Un « contexte de détresse qui a favorisé les faits »

Une femme née en 82, au parcours de vie lourd dans l’enfance. La dernière structure qui l’employait ne l’avait pas gardée parce qu’elle n’était pas réglo sur les horaires. La victime l’avait alors engagée directement, il avait besoin d’assistance H24. Elle traversait alors une période difficile, se séparait du père de sa fille, elle allait mal. L’expert psychiatre qui l’a rencontrée parle d’un « contexte de détresse qui a favorisé les faits ». Il dit qu’elle a beaucoup de culpabilité. Il conclut à une altération de son discernement au moment des faits. 

L’alarme du détecteur de fumée ne s’est pas déclenchée

Cette nuit-là, la prévenue dormait au domicile de monsieur Coulon. L’alarme du détecteur de fumée ne s’est pas déclenchée, mais la force de l’incendie a réveillé la femme. D’abord entendue comme témoin, elle est mise en examen longtemps après les faits, en 2018. Maître Grenier-Guignard prend longuement la parole, elle réhabilite quelque chose de l’histoire du couple que la victime formait avec une amie d’enfance retrouvée, devenue son épouse. Le couple était parti s’installer en Espagne, où il pouvait vivre une vie plus agréable qu’ici, mais monsieur était revenu provisoirement à Chalon pour y recevoir des soins. Chaque jour, ils communiquaient par visio. Les travaux de la maison espagnole étaient achevés, vivement qu’il puisse y retourner, c’est pour bientôt.

Extraits de données:
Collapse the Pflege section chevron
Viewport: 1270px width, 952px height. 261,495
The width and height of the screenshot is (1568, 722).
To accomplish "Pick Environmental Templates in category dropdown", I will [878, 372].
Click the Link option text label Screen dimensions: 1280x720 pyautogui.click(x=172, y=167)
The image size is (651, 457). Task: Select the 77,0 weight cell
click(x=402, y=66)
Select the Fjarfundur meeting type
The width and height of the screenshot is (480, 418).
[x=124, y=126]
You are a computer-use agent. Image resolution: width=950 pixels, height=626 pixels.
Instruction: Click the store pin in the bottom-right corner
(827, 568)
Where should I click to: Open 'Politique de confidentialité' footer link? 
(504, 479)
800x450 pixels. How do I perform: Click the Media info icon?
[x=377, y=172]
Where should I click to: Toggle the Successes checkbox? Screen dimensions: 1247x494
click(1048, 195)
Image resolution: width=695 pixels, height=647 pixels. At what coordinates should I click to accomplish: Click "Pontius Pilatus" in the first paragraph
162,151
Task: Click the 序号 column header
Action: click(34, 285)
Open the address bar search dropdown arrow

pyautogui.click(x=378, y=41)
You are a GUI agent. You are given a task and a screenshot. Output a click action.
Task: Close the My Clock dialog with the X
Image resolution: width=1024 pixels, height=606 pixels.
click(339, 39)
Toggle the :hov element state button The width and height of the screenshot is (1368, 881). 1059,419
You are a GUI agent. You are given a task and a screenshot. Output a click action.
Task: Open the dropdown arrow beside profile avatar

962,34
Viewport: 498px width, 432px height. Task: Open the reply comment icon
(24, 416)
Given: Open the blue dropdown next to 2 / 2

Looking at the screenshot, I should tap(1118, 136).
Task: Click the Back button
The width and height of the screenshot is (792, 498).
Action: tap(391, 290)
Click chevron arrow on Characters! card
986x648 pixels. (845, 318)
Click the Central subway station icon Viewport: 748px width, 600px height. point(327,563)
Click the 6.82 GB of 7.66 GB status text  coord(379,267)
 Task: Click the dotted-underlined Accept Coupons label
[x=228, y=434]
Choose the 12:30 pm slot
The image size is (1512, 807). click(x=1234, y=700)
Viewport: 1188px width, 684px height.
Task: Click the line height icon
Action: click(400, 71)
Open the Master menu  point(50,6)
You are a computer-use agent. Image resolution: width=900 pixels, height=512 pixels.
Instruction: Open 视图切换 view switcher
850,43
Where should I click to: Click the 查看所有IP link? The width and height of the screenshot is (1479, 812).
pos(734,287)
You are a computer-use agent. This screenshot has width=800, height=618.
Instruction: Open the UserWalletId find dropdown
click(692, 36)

Tâches et exercices:
a. Recopiez le passage du texte consacré à l'incendie qui va de « Cette nuit-là, la » jusqu'à « c’est pour bientôt. ».
b. D'après le texte consacré à l'incendie, que répondre à ces questions ?
(i) En quelle année la prévenue a-t-elle été mise en examen ?
(ii) À quoi l'expert psychiatre conclut-il au sujet du discernement de la prévenue au moment des faits ?
(iii) Dans quel pays le couple était-il parti s'installer ?
Les lignes n'ont aucun rapport avec le texte consacré à l'incendie.

Corrigés par tâche:
a.
Cette nuit-là, la prévenue dormait au domicile de monsieur Coulon. L’alarme du détecteur de fumée ne s’est pas déclenchée, mais la force de l’incendie a réveillé la femme. D’abord entendue comme témoin, elle est mise en examen longtemps après les faits, en 2018. Maître Grenier-Guignard prend longuement la parole, elle réhabilite quelque chose de l’histoire du couple que la victime formait avec une amie d’enfance retrouvée, devenue son épouse. Le couple était parti s’installer en Espagne, où il pouvait vivre une vie plus agréable qu’ici, mais monsieur était revenu provisoirement à Chalon pour y recevoir des soins. Chaque jour, ils communiquaient par visio. Les travaux de la maison espagnole étaient achevés, vivement qu’il puisse y retourner, c’est pour bientôt.

b.
(i) En 2018.
(ii) À une altération de son discernement.
(iii) En Espagne.